## begin Record list

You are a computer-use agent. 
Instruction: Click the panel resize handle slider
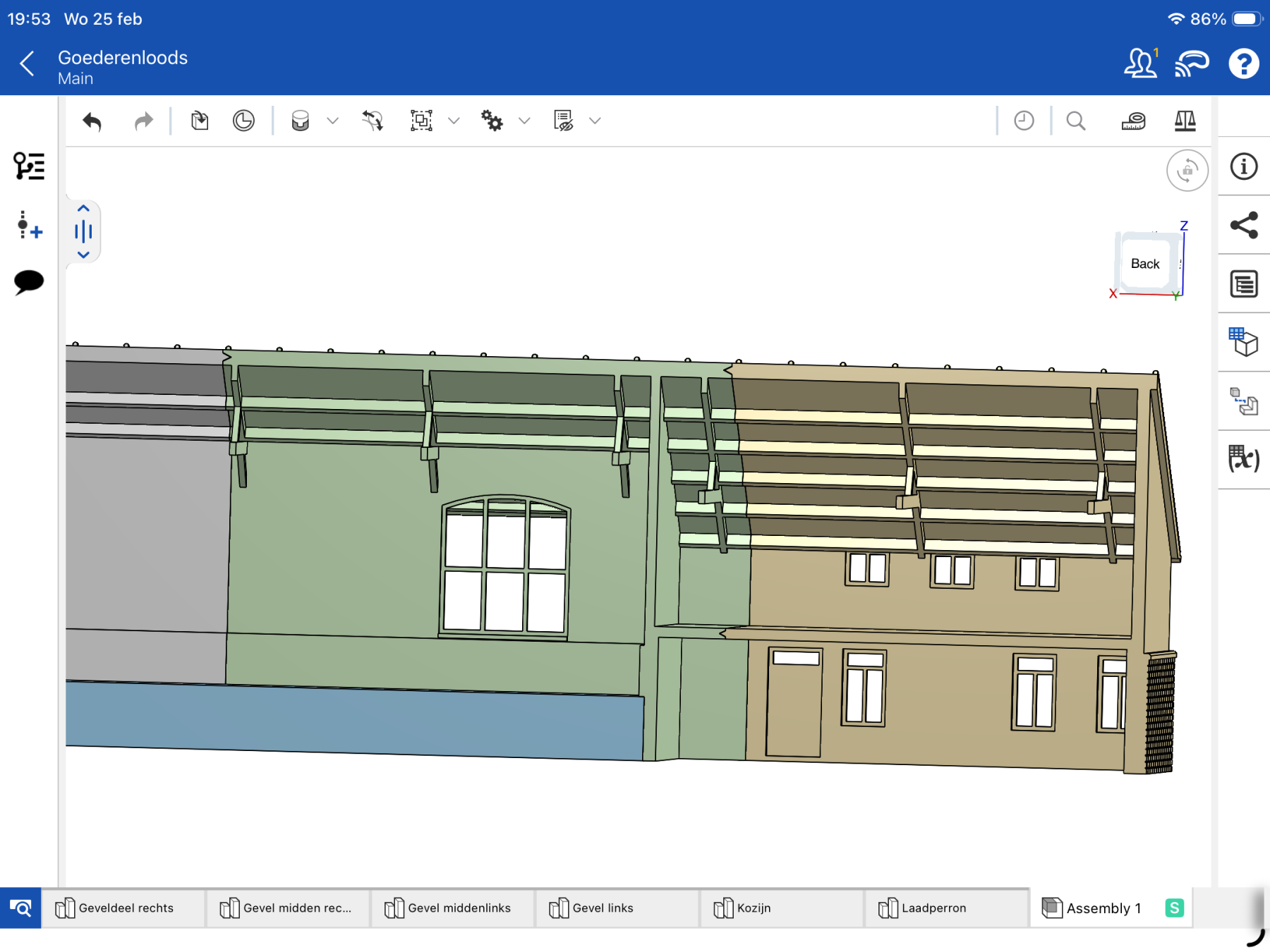click(x=83, y=231)

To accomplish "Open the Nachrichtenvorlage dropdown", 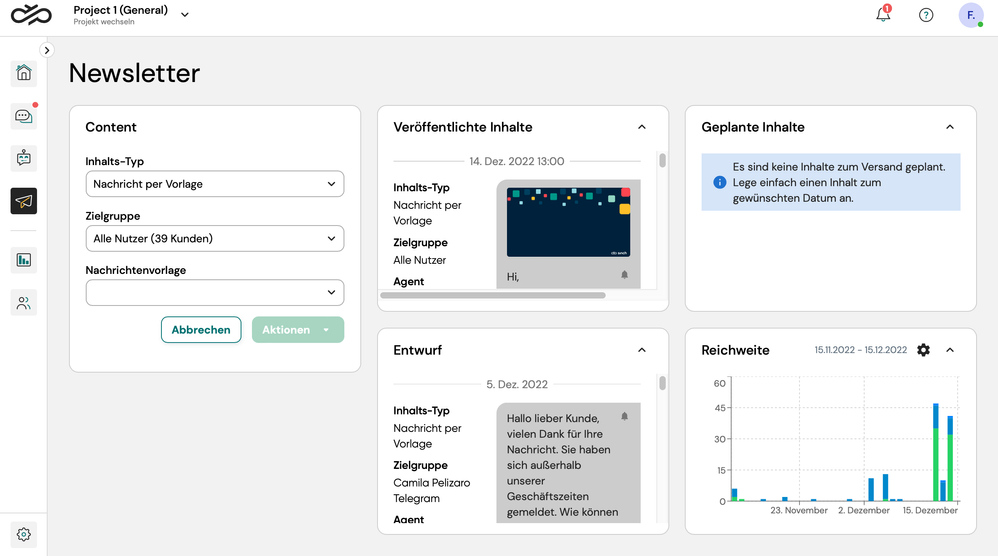I will coord(215,292).
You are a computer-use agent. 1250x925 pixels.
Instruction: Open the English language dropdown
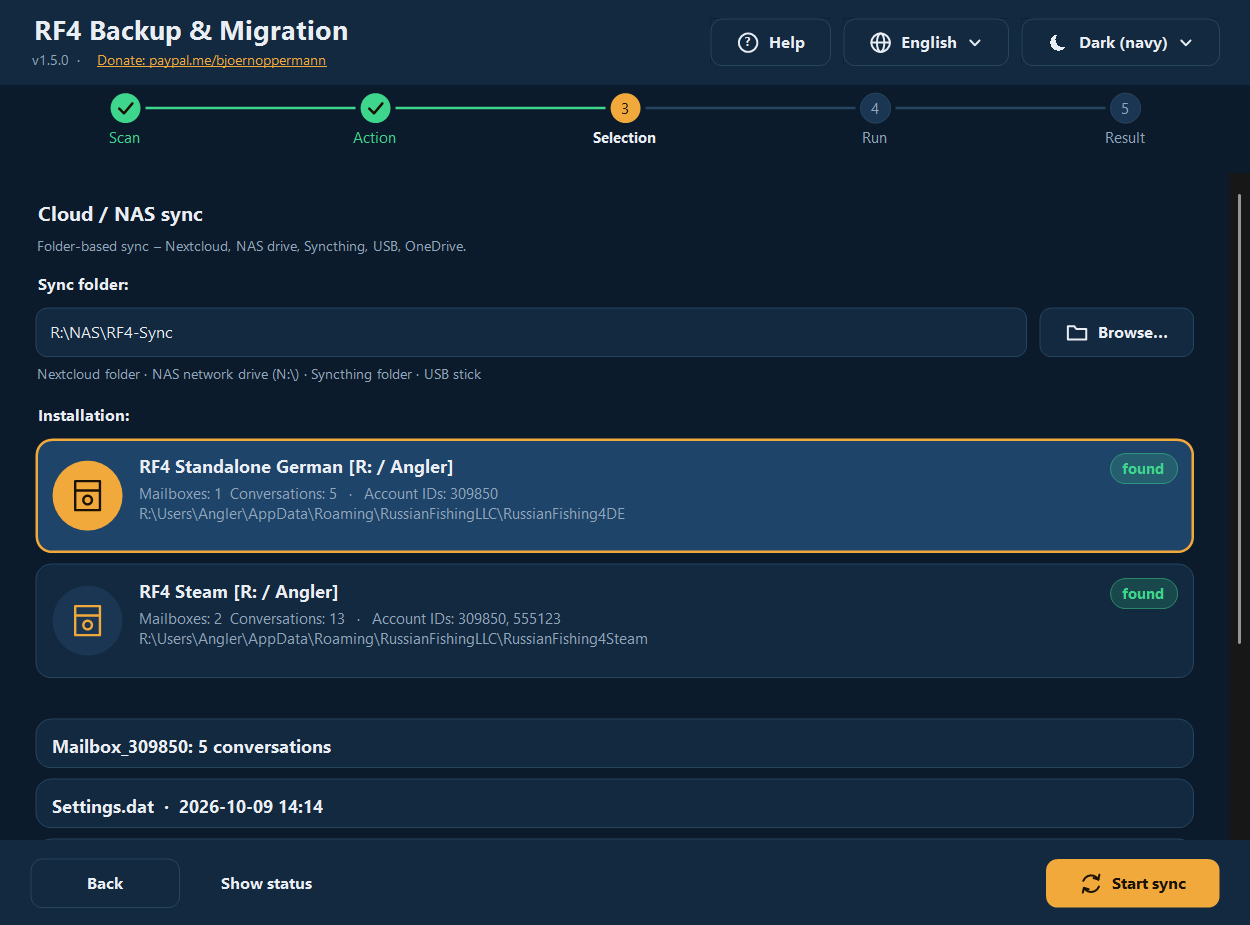tap(926, 43)
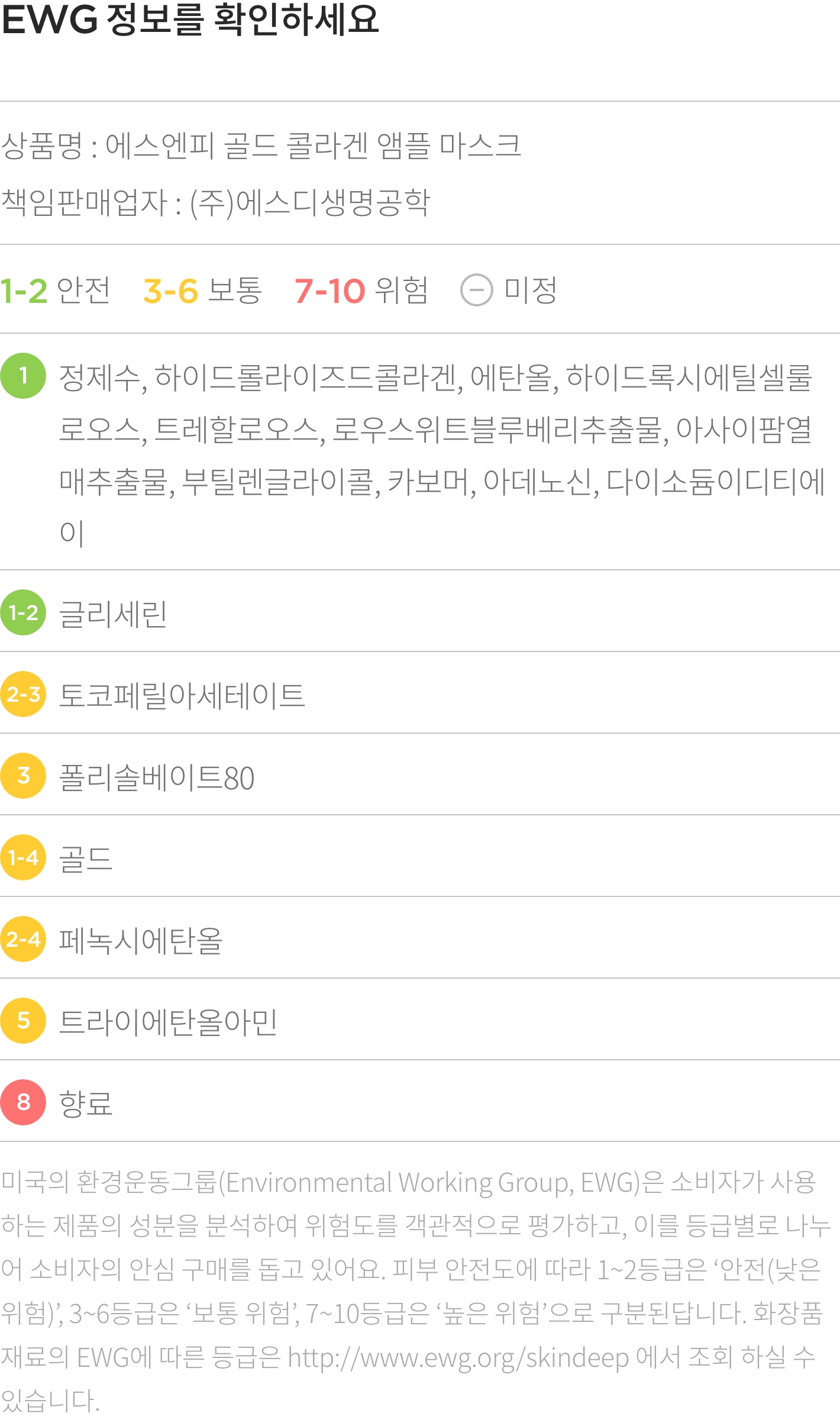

## end Record list

Given task -
Copy out every line of the listing from the one containing "You are a computer-use agent. 1250x925" through the end of the listing, both included, and reduce each coordinate in the answers by 53 while leaving everything else unchanged. Leave the pictures out of your copy.

Result -
You are a computer-use agent. 1250x925 pixels.
Instruction: Open the English language dropdown
tap(873, -10)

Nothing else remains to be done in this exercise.